La beauté est parfaite La beauté peut toute chose La beauté est la seule chose qui n’exite pas le desir[13].
Попадается и игра слов, столь любимая Уайльдом: «Опасность метафизики в том, что люди часто превращают nomen в numen[14]». Его живо интересует история. «В истории, — записывает он, — мы должны стремиться не к революции, а к эволюции». Мысль, прямо скажем, не нова, но справедлива — нам ли не знать. «Задача историка — установить равновесие между свободой и необходимостью, между влиянием великих людей и влиянием масс». И тоже не поспоришь, на советском языке это называлось «роль личности в истории». «В Античности определяющей нравственной категорией было чувство человеческого достоинства, в Средневековье — чувство греха». Эта мысль, скорее всего, принадлежит самому Уайльду — как не воздать должное Античности. Любимая тема «Тетради для записей» — соотношение фактов и идей, к этой теме Уайльд возвращается постоянно: «Тот, кто уделяет слишком большое значение фактам, страдает нехваткой идей». «Нет ничего проще, чем собирать факты, и ничего труднее, чем пользоваться ими» — это нехитрое, в сущности, соображение повторяется в «Тетради» не один раз. А вот та же самая мысль, выраженная куда более образно и витиевато: «Факты — лабиринт; идеи — связующая нить». И еще раз — но какова метафора: «Факты, — пишет Уайльд, — это масло, коим историческая муза питает лампу; однако свет дают не факты, а идеи». Обращает на себя внимание и еще один, сквозной мотив «Тетради», мотив, нашедший свое воплощение в законченной позже поэме «Сфинкс». «Те, кто не пытается ответить на ее вопросы, — записывает Уайльд в „Тетради“, — гибнут; но и те, кому удается проникнуть в ее тайну, тоже плохо кончают». Такая вот диалектика. Идей и рассуждений в «Тетради для записей» много. Больше — чужих, позаимствованных, меньше — собственных. Напряженный мыслительный процесс у студента Магдален-колледжа, однако, как мы видим, налицо.

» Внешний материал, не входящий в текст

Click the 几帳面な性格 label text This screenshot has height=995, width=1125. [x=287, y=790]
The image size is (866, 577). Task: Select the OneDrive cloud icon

Черпает Уайльд новые для себя идеи не только из книг, но и из лекций: ходит в Университетский музей на лекции-беседы Джона Рёскина о флорентийском искусстве. Того самого Рёскина, который провел три месяца в монашеской келье в Ассизи и которому Уайльд лет десять спустя писал: «Ваши слова, исполненные пламенной страсти и чудесной музыки, заставляли глухих услышать и слепых прозреть». Вместе с другими почитателями великого моралиста и искусствоведа, в котором, писал Уайльд, «есть что-то от пророка, от священника, от поэта», с восторгом слушает его разбор картины Тёрнера или же описание его собственного архитектурного проекта. Откликается — и не он один — на призыв Рёскина вместо «бессмысленных занятий спортом» заняться «усовершенствованием местности» («improving the countryside») — и прокладывает в окрестностях Оксфорда дорогу через болота. Дорога так и осталась недостроенной, но авторитет профессора, учившего студентов не только пользоваться мотыгой и киркой, но и «тремя законами Рёскина» — насущностью Красоты, благородством труда и злом от машины, — от этого нисколько не пострадал: Уайльд не только ходит на лекции автора «Камней Венеции», но и удостаивается чести провести с ним немало времени наедине. Называет его своим жрецом и пророком, хотя на эту роль скорее подошел бы антагонист Рёскина, автор проштудированных Уайльдом вдоль и поперек «Очерков по истории Ренессанса», уже упоминавшийся Уолтер Пейтер. Эстетике (а вернее эстетству) Уайльд учится у Пейтера, для которого Красота выше морали, а нравственному чувству — у Рёскина. И не видит в этом до поры до времени никакого противоречия. Кстати говоря, это же под влиянием Рёскина Уайльд прекраснодушно рассуждал о переносе фабрик и станков на далекий остров; кто как не Рёскин научил его, что все существующее в мире зло — от машин. Не Уайльда ли имел в виду Рёскин, когда говорил о «беспокойстве мечтательной души», беспокойстве, без которого невозможно постижение искусства? Своему учителю (в отличие от Мэхаффи, Тиррелла, Сарджента — с большой буквы) Уайльд позднее напишет: «Лучшие, самые теплые воспоминания о моих оксфордских днях связаны с нашими долгими прогулками и беседами. От Вас я научился только хорошему».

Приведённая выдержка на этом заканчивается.